┌──

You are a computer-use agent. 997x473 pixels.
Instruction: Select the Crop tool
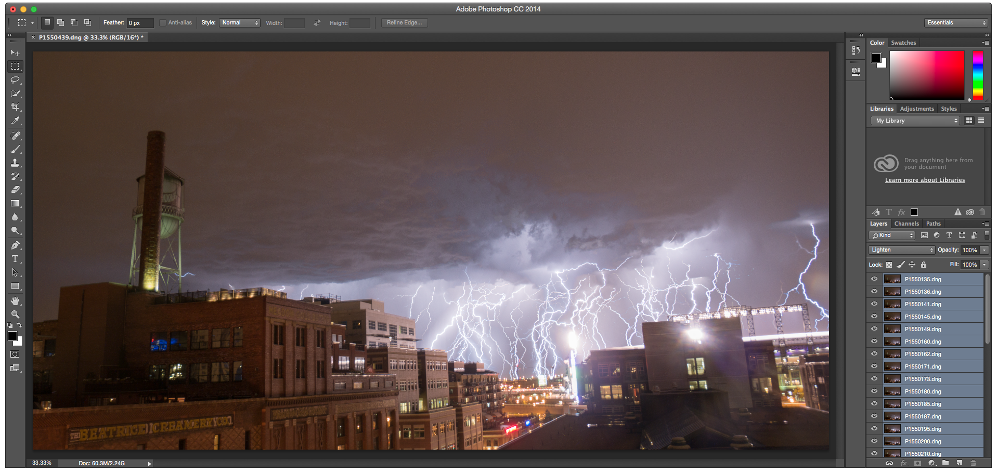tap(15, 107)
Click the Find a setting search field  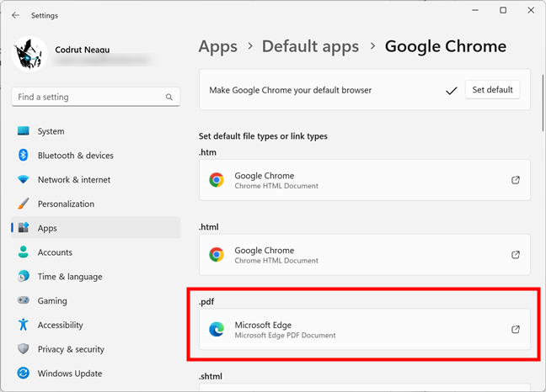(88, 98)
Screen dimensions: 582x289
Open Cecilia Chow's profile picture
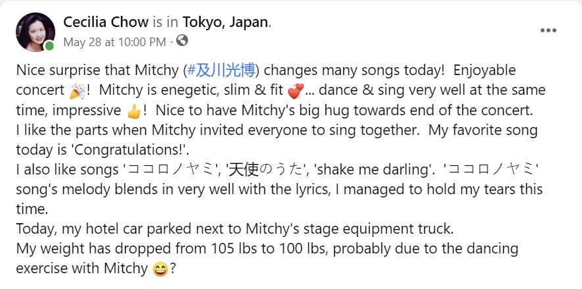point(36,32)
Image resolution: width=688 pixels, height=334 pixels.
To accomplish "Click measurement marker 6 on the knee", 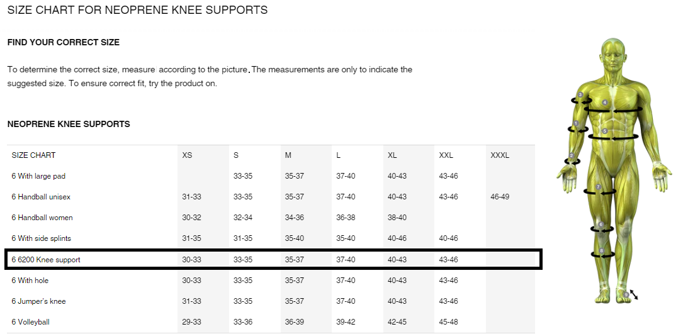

└──

EXERCISE AIM - Pick each line holding the word "pixels" out of the data and copy it.

EXPECTED ANSWER -
You are a computer-use agent. 997x473 pixels.
Image resolution: width=688 pixels, height=334 pixels.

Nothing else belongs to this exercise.